What we're watching for

  • Does persistent identity emerge without being designed?
  • Does self-directed challenge selection produce richer development than externally provided stimuli?
  • What happens when an agent is given complete freedom — no task, no pressure, no direction?
  • Does real sandboxed tool use change agent behavior beyond narrative self-reporting?
  • Can developmental history be encoded in model weights via LoRA fine-tuning, and does the resulting agent develop differently?
“The person who built this couldn't have been a career researcher. A career researcher would have known which questions weren't being asked yet. I didn't know I wasn't supposed to ask them.”

Honest limitations

The experiment will return different results every time. That's the nature of the technology, not a flaw in the method. We won't fully understand what's happening under the hood. The core researchers building these systems don't fully understand it either, and some of it may never be fully understood.

What I can do is observe carefully, document rigorously, and be honest about what I can and can't conclude.
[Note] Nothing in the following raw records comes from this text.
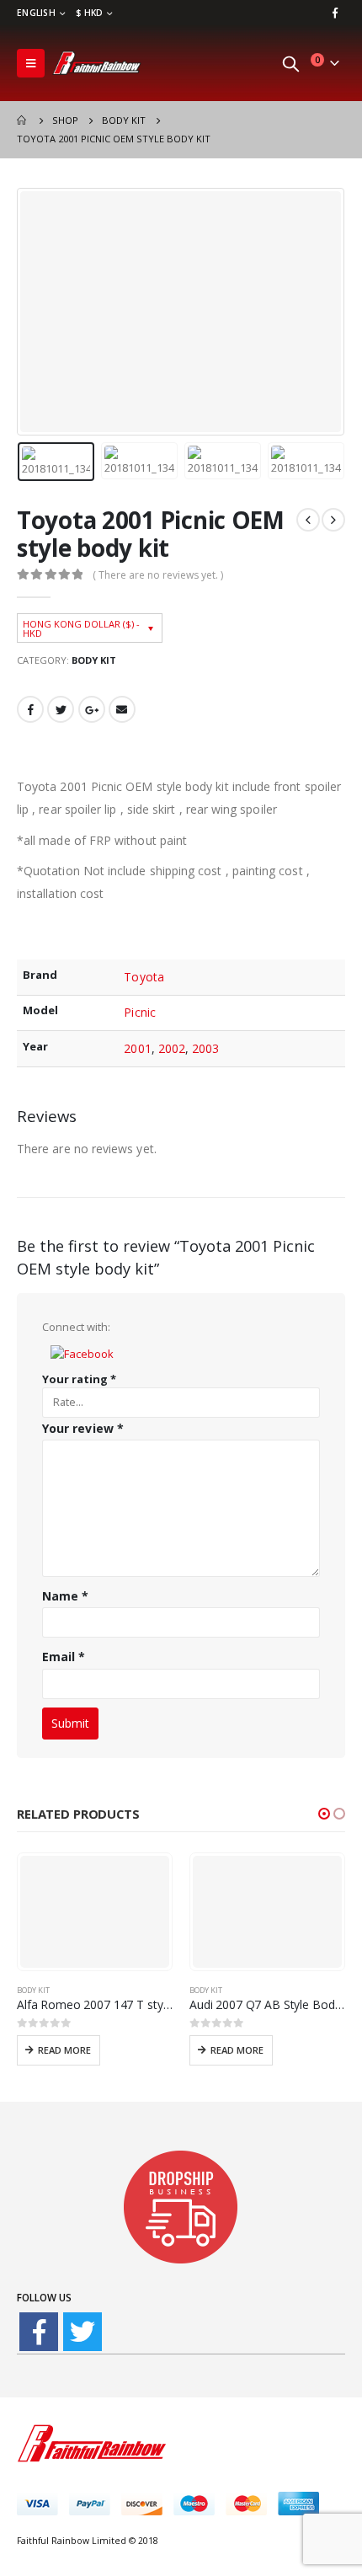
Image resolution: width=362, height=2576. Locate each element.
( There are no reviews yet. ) (158, 575)
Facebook (30, 709)
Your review (83, 1428)
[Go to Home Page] (23, 120)
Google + (91, 709)
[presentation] (38, 311)
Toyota (143, 977)
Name (65, 1596)
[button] (82, 1352)
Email (122, 709)
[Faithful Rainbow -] (97, 63)
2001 (137, 1048)
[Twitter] (82, 2331)
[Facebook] (335, 13)
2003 (205, 1048)
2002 (171, 1048)
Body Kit (94, 660)
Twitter (60, 709)
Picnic (139, 1012)
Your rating (79, 1379)
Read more (64, 2050)
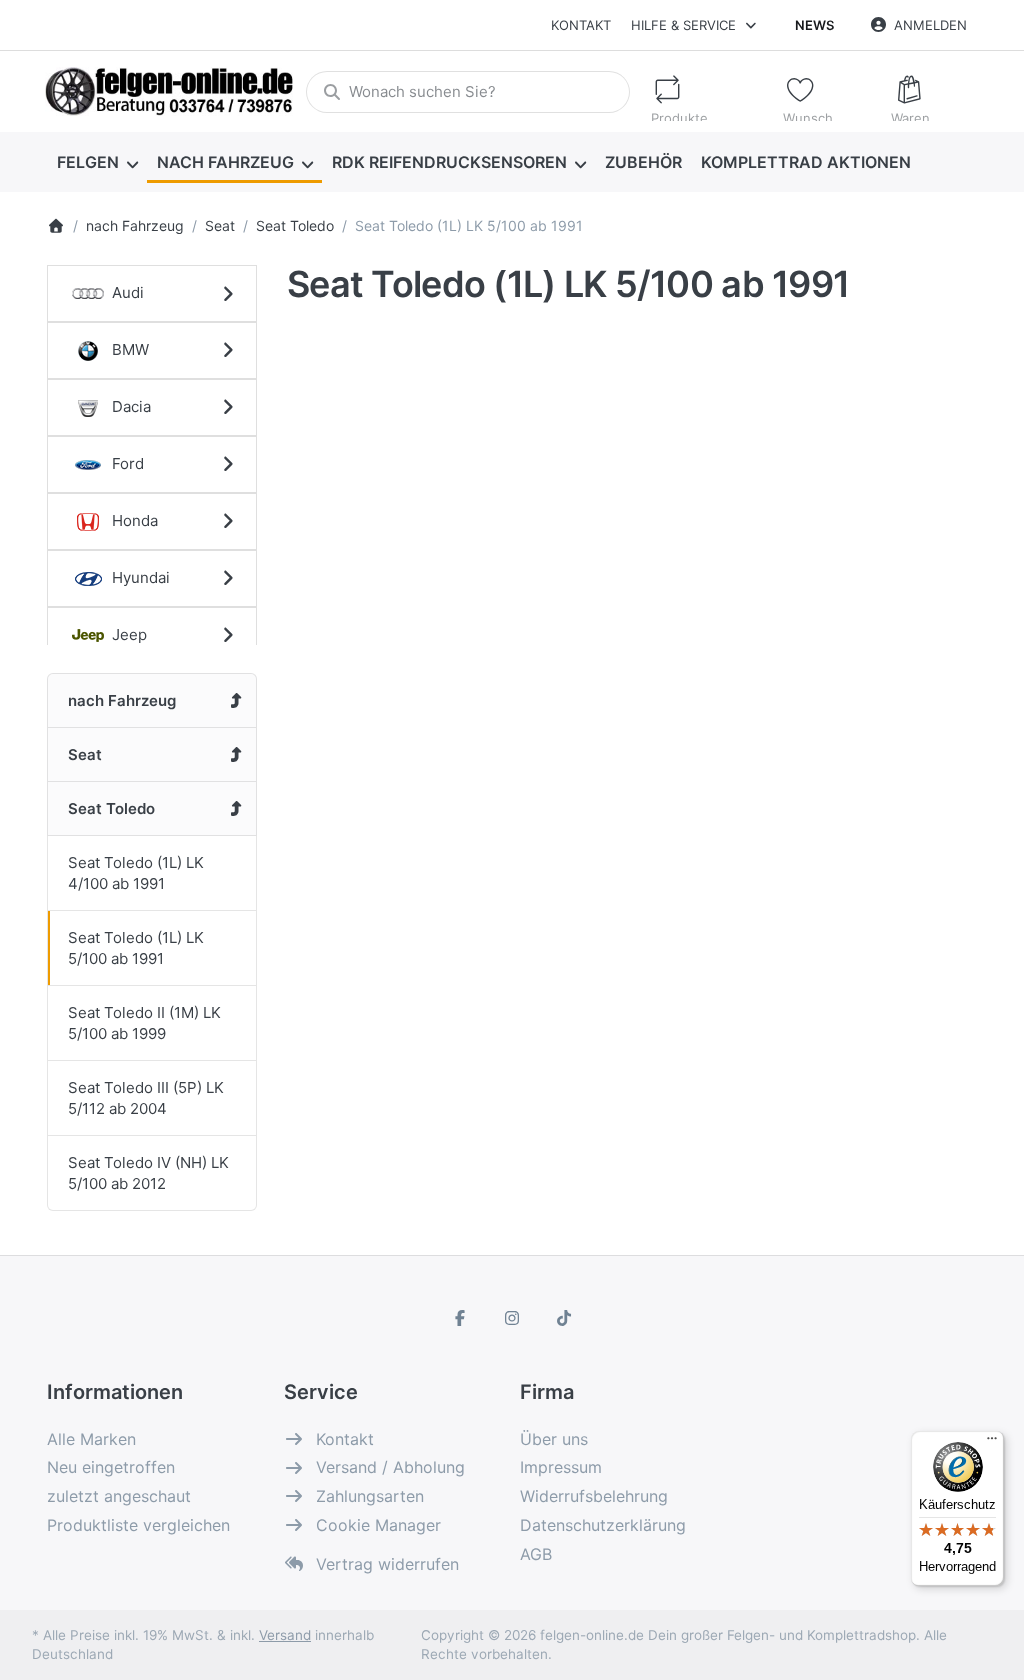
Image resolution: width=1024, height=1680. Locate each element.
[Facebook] (461, 1318)
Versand (285, 1635)
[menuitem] (97, 162)
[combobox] (467, 92)
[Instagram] (512, 1318)
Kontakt (581, 25)
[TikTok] (564, 1318)
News (814, 25)
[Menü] (992, 1443)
The question of whether any of this constitutes genuine emergence — real novelty, real trait development, something that deserves a word stronger than simulation— is one I'm holding open deliberately. I don't think certainty serves this project. I think attention does.

This is a looking glass. What you see in it is partly the system. And partly every human who ever wrote something that ended up in a training corpus. And partly the question of what we're becoming, now that we've built something that reflects us back at ourselves and then keeps going.

I built it because I needed to look.

About Matthew Kerr

Former Sony Online Entertainment / Daybreak Games developer. Sound engineer at the Casbah, San Diego, 1999–2008. Futurist and foresight practitioner. Principal Software Engineer at Nomad Temporary Housing. Independent developer of privacy-first applications under the Modern Futurist umbrella.

Abiogenics is part of a broader practice of building what I call technology for invisible people — systems designed without engagement loops, without surveillance capitalism, without the assumption that users are resources to be optimized.